▸ **EXCERPTED TEXT**
The place is important in demonstrating aesthetic characteristics and/or a high degree of creative or technical achievement in New South Wales.

Constructed c. 1921 and designed by an unknown Tooth & Co architect the Glenmore Hotel is a representative example of a largely intact Inter-war Georgian Revival style hotel. Along with the Art Deco, Functionalist, and Free Classical styles of the period the Georgian Revival style was popular for new and modified hotels. The stylistic features of the Hotel include the use of face brick, rendered and painted details, regular fenestration, symmetrical façade, multipaned sash windows, parapet and pediments. The load bearing wall and timber floor construction is typical of the period. The employment of details is relatively utilitarian in comparison to excellent examples of the style but comparable to that of other Tooth & Co Hotels. The aesthetic integrity of the hotel has been diminished through alterations including the removal of the parapet and the façade balconies. The Glenmore Hotel makes a strong contribution to the streetscape and the urban morphology of state significant precinct of The Rocks owing to its form, details and materials. It employs elements in its design characteristic of hotels in The Rocks that were constructed or altered in the Inter-war period by Tooth & Co.

The place has a strong or special association with a particular community or cultural group in New South Wales for social, cultural or spiritual reasons.

The Rocks is socially valuable for the esteem in which the place is held and the contribution to the identity of the wider Sydney community. As a place with a continuous and public use the Glenmore Hotel is considered to make a contribution to the social significance of the Rocks both for its built form as well as its use. The Glenmore Hotel is considered to have some social associations with local patrons and those who visit The Rocks for its public use and as a place of social interaction.

The place has potential to yield information that will contribute to an understanding of the cultural or natural history of New South Wales.

The site has moderate potential at the Gloucester Street frontage for the recovery of early housing and settlement remains especially deep features such as wells and cesspits. Excavations for four piers during the construction of the northern courtyard fire stairs exposed a section of the former Gloucester Street roadway and kerb. It was destroyed for the foundation of the stairs but it was presumed that further segments survive to the north and south. The site was significantly modified by excavating to the level of the Gloucester Street elevation for the construction of the existing hotel building and hence it is unlikely that significant archaeological deposits remain. Owing to the extent of disturbance of the site potential for indigenous archaeological artefacts at the site is considered to be low.

▸ **ACTIVITY**
In the heritage text on the Glenmore Hotel, which alterations reduced the hotel's aesthetic integrity?

▸ **STORED DATA**
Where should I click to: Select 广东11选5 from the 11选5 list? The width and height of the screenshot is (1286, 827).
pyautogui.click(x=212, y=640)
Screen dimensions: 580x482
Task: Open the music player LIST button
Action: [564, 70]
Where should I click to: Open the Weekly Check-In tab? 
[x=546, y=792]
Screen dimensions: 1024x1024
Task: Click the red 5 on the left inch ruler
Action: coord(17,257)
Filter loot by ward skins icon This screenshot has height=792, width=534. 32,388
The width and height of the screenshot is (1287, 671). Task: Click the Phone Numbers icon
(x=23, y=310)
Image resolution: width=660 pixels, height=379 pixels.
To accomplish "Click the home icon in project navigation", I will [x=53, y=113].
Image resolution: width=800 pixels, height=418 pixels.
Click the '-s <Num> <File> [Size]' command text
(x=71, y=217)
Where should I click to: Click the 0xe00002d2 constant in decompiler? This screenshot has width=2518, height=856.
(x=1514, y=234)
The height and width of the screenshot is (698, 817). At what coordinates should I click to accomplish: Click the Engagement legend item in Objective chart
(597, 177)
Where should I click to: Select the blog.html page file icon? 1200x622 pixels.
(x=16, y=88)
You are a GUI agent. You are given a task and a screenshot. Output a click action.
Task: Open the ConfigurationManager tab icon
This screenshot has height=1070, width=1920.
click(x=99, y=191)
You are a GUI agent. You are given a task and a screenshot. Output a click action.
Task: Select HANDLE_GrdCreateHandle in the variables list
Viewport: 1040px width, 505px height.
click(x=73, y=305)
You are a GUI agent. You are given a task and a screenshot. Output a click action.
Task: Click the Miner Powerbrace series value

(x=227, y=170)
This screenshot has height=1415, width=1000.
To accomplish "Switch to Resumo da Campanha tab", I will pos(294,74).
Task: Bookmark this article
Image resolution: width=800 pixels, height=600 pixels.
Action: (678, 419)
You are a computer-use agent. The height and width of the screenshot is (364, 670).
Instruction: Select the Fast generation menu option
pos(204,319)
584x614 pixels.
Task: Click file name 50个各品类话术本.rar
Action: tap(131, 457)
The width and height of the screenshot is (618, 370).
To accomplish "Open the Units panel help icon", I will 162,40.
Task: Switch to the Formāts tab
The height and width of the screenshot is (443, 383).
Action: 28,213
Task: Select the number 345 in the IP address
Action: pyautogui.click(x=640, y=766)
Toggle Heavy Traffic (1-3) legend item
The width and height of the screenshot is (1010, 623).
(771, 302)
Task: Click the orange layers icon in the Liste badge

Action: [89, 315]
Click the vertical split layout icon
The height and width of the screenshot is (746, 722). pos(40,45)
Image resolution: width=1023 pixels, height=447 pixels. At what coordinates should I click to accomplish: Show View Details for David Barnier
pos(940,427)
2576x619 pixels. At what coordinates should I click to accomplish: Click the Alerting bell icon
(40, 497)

▸ **EXPECTED ANSWER**
The removal of the parapet and the façade balconies.